Nascido com um caráter interdisciplinar e interinstitucional, as propostas do Projeto Manuelzão se definem com um objetivo comum que é a preservação da vida com toda sua biodiversidade, representada simbolicamente pela volta dos peixes ao Rio das Velhas. Trata-se de um projeto da UFMG que busca a transdisciplinaridade como forma de entendimento da realidade e de resposta para a sociedade da complexidade socioambiental que o mundo atual vive.
O professor da Faculdade de Medicina da UFMG, Tarcísio Márcio Magalhães Pinheiro, integra o Manuelzão desde 2000. “Junto com o saber acadêmico trabalhamos no Manuelzão com o saber popular. Medicina não envolve apenas doença, mas saúde também, e o Projeto Manuelzão tem um olhar ampliado atuando sobre o bem estar físico, mental, social e agora o espiritual”, disse.

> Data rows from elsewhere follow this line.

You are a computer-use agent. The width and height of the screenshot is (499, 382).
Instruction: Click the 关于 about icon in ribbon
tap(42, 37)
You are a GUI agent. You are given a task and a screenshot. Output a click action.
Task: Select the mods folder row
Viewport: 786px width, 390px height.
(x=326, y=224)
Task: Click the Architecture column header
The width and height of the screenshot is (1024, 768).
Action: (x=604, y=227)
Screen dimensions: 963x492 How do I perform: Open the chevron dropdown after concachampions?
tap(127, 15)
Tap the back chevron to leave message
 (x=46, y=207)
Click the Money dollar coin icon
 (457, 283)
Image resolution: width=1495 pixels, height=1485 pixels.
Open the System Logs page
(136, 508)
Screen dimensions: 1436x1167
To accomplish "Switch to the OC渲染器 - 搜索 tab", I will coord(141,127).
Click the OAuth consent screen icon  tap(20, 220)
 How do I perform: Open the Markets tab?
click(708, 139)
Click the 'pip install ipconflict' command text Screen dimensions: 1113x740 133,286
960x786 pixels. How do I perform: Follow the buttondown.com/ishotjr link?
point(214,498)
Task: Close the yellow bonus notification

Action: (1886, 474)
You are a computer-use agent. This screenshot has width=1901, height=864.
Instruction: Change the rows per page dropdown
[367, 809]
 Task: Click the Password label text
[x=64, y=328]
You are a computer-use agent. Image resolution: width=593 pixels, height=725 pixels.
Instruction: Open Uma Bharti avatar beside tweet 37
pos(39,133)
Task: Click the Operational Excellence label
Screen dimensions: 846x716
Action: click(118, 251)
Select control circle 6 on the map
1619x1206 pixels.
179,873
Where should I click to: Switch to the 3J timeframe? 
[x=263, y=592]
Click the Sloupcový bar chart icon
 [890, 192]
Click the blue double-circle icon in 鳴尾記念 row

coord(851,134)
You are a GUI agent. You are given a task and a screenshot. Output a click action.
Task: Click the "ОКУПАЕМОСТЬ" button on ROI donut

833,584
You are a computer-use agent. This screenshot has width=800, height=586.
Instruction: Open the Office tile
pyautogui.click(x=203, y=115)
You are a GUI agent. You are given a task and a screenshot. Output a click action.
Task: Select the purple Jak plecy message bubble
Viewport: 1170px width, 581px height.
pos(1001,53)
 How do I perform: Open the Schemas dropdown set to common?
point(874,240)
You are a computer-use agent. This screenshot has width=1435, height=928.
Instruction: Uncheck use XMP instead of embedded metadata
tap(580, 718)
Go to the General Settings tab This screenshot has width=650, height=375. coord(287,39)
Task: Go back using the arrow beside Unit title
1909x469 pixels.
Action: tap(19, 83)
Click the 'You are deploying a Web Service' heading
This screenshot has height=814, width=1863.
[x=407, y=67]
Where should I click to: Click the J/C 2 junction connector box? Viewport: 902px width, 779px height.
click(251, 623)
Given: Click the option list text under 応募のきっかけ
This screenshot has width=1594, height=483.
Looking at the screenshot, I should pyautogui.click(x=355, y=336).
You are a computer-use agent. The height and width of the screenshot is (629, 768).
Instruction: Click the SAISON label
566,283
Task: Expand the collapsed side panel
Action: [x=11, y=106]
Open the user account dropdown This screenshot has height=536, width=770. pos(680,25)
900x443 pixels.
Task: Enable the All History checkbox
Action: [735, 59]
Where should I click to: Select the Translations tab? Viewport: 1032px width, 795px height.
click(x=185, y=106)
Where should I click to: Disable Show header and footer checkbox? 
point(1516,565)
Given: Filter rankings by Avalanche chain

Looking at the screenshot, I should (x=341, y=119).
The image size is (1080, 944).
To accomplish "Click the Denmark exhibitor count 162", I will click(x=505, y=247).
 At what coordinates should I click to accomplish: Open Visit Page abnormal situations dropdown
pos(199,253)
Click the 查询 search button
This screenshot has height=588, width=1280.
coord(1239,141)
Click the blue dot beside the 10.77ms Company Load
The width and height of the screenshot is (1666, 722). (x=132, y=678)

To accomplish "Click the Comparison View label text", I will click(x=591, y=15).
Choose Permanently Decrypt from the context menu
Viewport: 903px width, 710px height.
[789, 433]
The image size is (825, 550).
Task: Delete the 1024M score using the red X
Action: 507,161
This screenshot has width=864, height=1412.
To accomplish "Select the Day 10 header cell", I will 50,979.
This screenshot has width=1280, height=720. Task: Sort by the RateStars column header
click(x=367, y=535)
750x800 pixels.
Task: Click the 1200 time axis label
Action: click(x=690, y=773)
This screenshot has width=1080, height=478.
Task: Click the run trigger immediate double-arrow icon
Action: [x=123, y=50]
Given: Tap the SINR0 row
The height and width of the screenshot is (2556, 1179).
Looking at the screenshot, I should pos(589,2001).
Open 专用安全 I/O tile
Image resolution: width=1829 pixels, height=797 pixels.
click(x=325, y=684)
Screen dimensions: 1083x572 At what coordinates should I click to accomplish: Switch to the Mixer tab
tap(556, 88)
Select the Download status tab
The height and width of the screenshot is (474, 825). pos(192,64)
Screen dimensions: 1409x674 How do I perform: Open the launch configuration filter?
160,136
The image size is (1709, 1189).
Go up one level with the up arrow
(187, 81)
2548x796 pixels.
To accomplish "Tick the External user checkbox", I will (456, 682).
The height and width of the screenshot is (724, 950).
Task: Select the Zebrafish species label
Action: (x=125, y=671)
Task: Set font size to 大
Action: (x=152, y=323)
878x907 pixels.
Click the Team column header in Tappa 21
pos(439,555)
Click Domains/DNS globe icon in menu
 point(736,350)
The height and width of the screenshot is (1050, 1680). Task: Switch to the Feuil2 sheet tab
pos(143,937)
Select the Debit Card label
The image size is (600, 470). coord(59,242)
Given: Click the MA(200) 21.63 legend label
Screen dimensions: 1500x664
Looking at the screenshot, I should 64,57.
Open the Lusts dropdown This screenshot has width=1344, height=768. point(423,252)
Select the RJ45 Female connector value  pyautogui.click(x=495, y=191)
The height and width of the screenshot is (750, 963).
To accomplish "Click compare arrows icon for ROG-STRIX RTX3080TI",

Tarcísio Pinheiro esclarece que com as discussões sobre saúde, meio ambiente e cidadania, o projeto coloca a questão do homem no centro do debate ambiental. “Ao adotar o peixe como bioindicador da qualidade das águas do espaço territorial natural que é a bacia hidrográfica, o projeto define sua visão de que as condições da bacia refletem as ações do homem no espaço e estas afetam a saúde dos peixes. Por outro lado, lutamos pela construção de políticas públicas que considerem o ambiente como fator importante para a saúde e qualidade de vida da população, como, por exemplo, a melhoria do saneamento básico”.
O futuro
O Rio das Velhas está tentando refazer a sua história. Assim como o Projeto Manuelzão, o Comitê de Bacia Hidrográfica também luta pela revitalização do território, desde 1998, ano de sua criação.
Construímos a Meta 2010-2014, e, mais recentemente, o Programa ‘Revitaliza Rio das Velhas’. “Já conseguimos vitórias importantes, como o tratamento de 70% dos esgotos de Belo Horizonte e a construção de Estações de Tratamento de Esgoto (ETEs). Os peixes voltaram para mais perto de BH, mas a qualidade das águas ainda é ruim e não permite nadar”, afirmou Marcus Vinícius Polignano.
Já para o professor Tarcísio Márcio Magalhães Pinheiro, os Comitês de Bacia trazem importantes conquistas no cenário de revitalização. “Os CBHs trouxeram importantes avanços na crise ambiental e temos conseguido progresso na revitalização das bacias, principalmente no Rio das Velhas. Vivemos a pandemia do Coronavírus que tem nos mostrado que precisamos rever as nossas ações. O momento atual não é simples, mas abre possibilidade para refletir sobre nossas crenças e pensar em alternativas para quando tudo voltar ao normal”.